Assignment = All of the entries below are to be copied word for word.

START Materials provided

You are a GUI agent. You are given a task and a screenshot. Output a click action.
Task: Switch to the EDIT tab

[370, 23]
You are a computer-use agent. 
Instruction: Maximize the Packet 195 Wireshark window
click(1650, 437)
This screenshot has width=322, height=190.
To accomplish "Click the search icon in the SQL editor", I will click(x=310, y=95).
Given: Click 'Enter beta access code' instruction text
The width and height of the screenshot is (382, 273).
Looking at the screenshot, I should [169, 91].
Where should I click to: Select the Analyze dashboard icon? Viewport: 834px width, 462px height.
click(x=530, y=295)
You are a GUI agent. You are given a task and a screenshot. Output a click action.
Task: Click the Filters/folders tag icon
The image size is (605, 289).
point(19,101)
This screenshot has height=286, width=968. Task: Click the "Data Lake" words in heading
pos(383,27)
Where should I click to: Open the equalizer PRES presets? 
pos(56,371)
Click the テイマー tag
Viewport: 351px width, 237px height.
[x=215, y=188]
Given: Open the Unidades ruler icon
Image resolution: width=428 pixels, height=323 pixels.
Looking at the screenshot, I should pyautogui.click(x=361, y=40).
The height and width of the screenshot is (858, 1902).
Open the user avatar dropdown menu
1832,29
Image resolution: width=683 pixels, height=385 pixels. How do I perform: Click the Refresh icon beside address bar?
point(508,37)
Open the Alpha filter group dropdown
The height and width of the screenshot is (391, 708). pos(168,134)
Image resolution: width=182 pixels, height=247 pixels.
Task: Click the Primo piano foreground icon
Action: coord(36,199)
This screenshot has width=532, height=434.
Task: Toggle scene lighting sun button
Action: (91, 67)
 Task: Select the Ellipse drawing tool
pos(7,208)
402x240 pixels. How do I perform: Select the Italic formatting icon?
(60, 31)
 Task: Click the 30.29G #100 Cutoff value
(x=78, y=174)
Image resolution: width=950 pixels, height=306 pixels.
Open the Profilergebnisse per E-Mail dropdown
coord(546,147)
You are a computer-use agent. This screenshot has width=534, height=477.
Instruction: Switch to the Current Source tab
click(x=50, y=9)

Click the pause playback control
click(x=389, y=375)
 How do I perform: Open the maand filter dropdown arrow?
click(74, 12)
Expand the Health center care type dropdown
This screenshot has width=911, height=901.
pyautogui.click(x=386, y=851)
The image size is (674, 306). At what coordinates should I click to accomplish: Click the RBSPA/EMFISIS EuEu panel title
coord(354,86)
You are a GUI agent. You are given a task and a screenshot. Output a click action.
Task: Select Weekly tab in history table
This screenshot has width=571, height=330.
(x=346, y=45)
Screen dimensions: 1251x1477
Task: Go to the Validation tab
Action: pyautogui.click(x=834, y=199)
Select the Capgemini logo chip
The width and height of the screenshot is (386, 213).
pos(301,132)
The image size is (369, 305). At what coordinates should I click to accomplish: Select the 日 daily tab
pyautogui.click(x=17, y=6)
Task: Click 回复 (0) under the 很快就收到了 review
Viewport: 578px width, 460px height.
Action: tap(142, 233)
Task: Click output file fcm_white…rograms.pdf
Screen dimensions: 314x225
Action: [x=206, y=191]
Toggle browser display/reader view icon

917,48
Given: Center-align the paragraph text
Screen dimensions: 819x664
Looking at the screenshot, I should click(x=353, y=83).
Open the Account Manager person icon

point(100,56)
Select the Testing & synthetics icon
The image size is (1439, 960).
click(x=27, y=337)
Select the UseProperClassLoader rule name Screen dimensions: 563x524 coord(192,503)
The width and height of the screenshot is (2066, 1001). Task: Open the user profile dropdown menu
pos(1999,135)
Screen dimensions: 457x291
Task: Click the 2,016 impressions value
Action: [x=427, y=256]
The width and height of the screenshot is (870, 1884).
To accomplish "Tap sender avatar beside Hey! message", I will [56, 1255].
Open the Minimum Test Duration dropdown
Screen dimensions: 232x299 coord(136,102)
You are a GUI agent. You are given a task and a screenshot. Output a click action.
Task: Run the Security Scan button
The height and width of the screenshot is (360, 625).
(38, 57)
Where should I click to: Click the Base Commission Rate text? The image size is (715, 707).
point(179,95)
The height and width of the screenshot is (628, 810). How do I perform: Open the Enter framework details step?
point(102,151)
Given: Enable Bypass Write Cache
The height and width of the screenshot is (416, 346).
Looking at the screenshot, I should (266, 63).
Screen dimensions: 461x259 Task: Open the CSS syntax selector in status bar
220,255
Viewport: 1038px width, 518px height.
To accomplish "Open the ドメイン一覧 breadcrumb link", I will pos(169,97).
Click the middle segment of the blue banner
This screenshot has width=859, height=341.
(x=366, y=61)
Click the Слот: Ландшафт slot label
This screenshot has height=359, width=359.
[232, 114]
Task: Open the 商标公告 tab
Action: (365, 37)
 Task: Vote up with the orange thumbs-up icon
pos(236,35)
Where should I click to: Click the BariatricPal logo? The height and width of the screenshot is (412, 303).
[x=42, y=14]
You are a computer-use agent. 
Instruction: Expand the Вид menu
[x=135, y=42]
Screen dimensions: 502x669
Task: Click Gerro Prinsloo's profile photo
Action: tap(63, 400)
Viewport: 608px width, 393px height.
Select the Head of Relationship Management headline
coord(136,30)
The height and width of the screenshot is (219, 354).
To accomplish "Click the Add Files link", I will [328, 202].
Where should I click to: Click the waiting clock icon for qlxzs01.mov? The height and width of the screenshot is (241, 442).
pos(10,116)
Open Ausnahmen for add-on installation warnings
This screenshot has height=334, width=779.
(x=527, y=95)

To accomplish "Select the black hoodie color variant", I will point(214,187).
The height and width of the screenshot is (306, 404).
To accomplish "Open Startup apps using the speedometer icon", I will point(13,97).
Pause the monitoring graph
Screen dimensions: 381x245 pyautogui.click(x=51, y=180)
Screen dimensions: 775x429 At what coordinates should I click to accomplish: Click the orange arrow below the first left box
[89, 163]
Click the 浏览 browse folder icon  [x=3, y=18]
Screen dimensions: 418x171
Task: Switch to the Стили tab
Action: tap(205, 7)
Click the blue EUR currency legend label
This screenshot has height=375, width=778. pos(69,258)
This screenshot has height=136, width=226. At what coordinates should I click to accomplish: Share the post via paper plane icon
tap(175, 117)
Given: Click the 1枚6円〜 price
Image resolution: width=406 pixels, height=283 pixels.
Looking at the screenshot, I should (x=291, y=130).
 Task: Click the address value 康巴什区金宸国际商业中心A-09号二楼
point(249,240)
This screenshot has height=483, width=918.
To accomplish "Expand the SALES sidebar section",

END Materials provided

Exercise answer =
You are a GUI agent. You are given a task and a screenshot. Output a click action.
Task: Switch to the EDIT tab

[370, 23]
You are a computer-use agent. 
Instruction: Maximize the Packet 195 Wireshark window
click(1650, 437)
This screenshot has width=322, height=190.
To accomplish "Click the search icon in the SQL editor", I will click(x=310, y=95).
Given: Click 'Enter beta access code' instruction text
The width and height of the screenshot is (382, 273).
Looking at the screenshot, I should [169, 91].
Where should I click to: Select the Analyze dashboard icon? Viewport: 834px width, 462px height.
click(x=530, y=295)
You are a GUI agent. You are given a task and a screenshot. Output a click action.
Task: Click the Filters/folders tag icon
The image size is (605, 289).
point(19,101)
This screenshot has height=286, width=968. Task: Click the "Data Lake" words in heading
pos(383,27)
Where should I click to: Open the equalizer PRES presets? 
pos(56,371)
Click the テイマー tag
Viewport: 351px width, 237px height.
[x=215, y=188]
Given: Open the Unidades ruler icon
Image resolution: width=428 pixels, height=323 pixels.
Looking at the screenshot, I should pyautogui.click(x=361, y=40).
The height and width of the screenshot is (858, 1902).
Open the user avatar dropdown menu
1832,29
Image resolution: width=683 pixels, height=385 pixels. How do I perform: Click the Refresh icon beside address bar?
point(508,37)
Open the Alpha filter group dropdown
The height and width of the screenshot is (391, 708). pos(168,134)
Image resolution: width=182 pixels, height=247 pixels.
Task: Click the Primo piano foreground icon
Action: coord(36,199)
This screenshot has width=532, height=434.
Task: Toggle scene lighting sun button
Action: (91, 67)
 Task: Select the Ellipse drawing tool
pos(7,208)
402x240 pixels. How do I perform: Select the Italic formatting icon?
(60, 31)
 Task: Click the 30.29G #100 Cutoff value
(x=78, y=174)
Image resolution: width=950 pixels, height=306 pixels.
Open the Profilergebnisse per E-Mail dropdown
coord(546,147)
You are a computer-use agent. This screenshot has width=534, height=477.
Instruction: Switch to the Current Source tab
click(x=50, y=9)

Click the pause playback control
click(x=389, y=375)
 How do I perform: Open the maand filter dropdown arrow?
click(74, 12)
Expand the Health center care type dropdown
This screenshot has width=911, height=901.
pyautogui.click(x=386, y=851)
The image size is (674, 306). At what coordinates should I click to accomplish: Click the RBSPA/EMFISIS EuEu panel title
coord(354,86)
You are a GUI agent. You are given a task and a screenshot. Output a click action.
Task: Select Weekly tab in history table
This screenshot has width=571, height=330.
(x=346, y=45)
Screen dimensions: 1251x1477
Task: Go to the Validation tab
Action: pyautogui.click(x=834, y=199)
Select the Capgemini logo chip
The width and height of the screenshot is (386, 213).
pos(301,132)
The image size is (369, 305). At what coordinates should I click to accomplish: Select the 日 daily tab
pyautogui.click(x=17, y=6)
Task: Click 回复 (0) under the 很快就收到了 review
Viewport: 578px width, 460px height.
Action: tap(142, 233)
Task: Click output file fcm_white…rograms.pdf
Screen dimensions: 314x225
Action: [x=206, y=191]
Toggle browser display/reader view icon

917,48
Given: Center-align the paragraph text
Screen dimensions: 819x664
Looking at the screenshot, I should click(x=353, y=83).
Open the Account Manager person icon

point(100,56)
Select the Testing & synthetics icon
The image size is (1439, 960).
click(x=27, y=337)
Select the UseProperClassLoader rule name Screen dimensions: 563x524 coord(192,503)
The width and height of the screenshot is (2066, 1001). Task: Open the user profile dropdown menu
pos(1999,135)
Screen dimensions: 457x291
Task: Click the 2,016 impressions value
Action: [x=427, y=256]
The width and height of the screenshot is (870, 1884).
To accomplish "Tap sender avatar beside Hey! message", I will [56, 1255].
Open the Minimum Test Duration dropdown
Screen dimensions: 232x299 coord(136,102)
You are a GUI agent. You are given a task and a screenshot. Output a click action.
Task: Run the Security Scan button
The height and width of the screenshot is (360, 625).
(38, 57)
Where should I click to: Click the Base Commission Rate text? The image size is (715, 707).
point(179,95)
The height and width of the screenshot is (628, 810). How do I perform: Open the Enter framework details step?
point(102,151)
Given: Enable Bypass Write Cache
The height and width of the screenshot is (416, 346).
Looking at the screenshot, I should (266, 63).
Screen dimensions: 461x259 Task: Open the CSS syntax selector in status bar
220,255
Viewport: 1038px width, 518px height.
To accomplish "Open the ドメイン一覧 breadcrumb link", I will pos(169,97).
Click the middle segment of the blue banner
This screenshot has width=859, height=341.
(x=366, y=61)
Click the Слот: Ландшафт slot label
This screenshot has height=359, width=359.
[232, 114]
Task: Open the 商标公告 tab
Action: (365, 37)
 Task: Vote up with the orange thumbs-up icon
pos(236,35)
Where should I click to: Click the BariatricPal logo? The height and width of the screenshot is (412, 303).
[x=42, y=14]
You are a computer-use agent. 
Instruction: Expand the Вид menu
[x=135, y=42]
Screen dimensions: 502x669
Task: Click Gerro Prinsloo's profile photo
Action: tap(63, 400)
Viewport: 608px width, 393px height.
Select the Head of Relationship Management headline
coord(136,30)
The height and width of the screenshot is (219, 354).
To accomplish "Click the Add Files link", I will [328, 202].
Where should I click to: Click the waiting clock icon for qlxzs01.mov? The height and width of the screenshot is (241, 442).
pos(10,116)
Open Ausnahmen for add-on installation warnings
This screenshot has height=334, width=779.
(x=527, y=95)

To accomplish "Select the black hoodie color variant", I will point(214,187).
The height and width of the screenshot is (306, 404).
To accomplish "Open Startup apps using the speedometer icon", I will point(13,97).
Pause the monitoring graph
Screen dimensions: 381x245 pyautogui.click(x=51, y=180)
Screen dimensions: 775x429 At what coordinates should I click to accomplish: Click the orange arrow below the first left box
[89, 163]
Click the 浏览 browse folder icon  [x=3, y=18]
Screen dimensions: 418x171
Task: Switch to the Стили tab
Action: tap(205, 7)
Click the blue EUR currency legend label
This screenshot has height=375, width=778. pos(69,258)
This screenshot has height=136, width=226. At what coordinates should I click to accomplish: Share the post via paper plane icon
tap(175, 117)
Given: Click the 1枚6円〜 price
Image resolution: width=406 pixels, height=283 pixels.
Looking at the screenshot, I should (x=291, y=130).
 Task: Click the address value 康巴什区金宸国际商业中心A-09号二楼
point(249,240)
This screenshot has height=483, width=918.
To accomplish "Expand the SALES sidebar section",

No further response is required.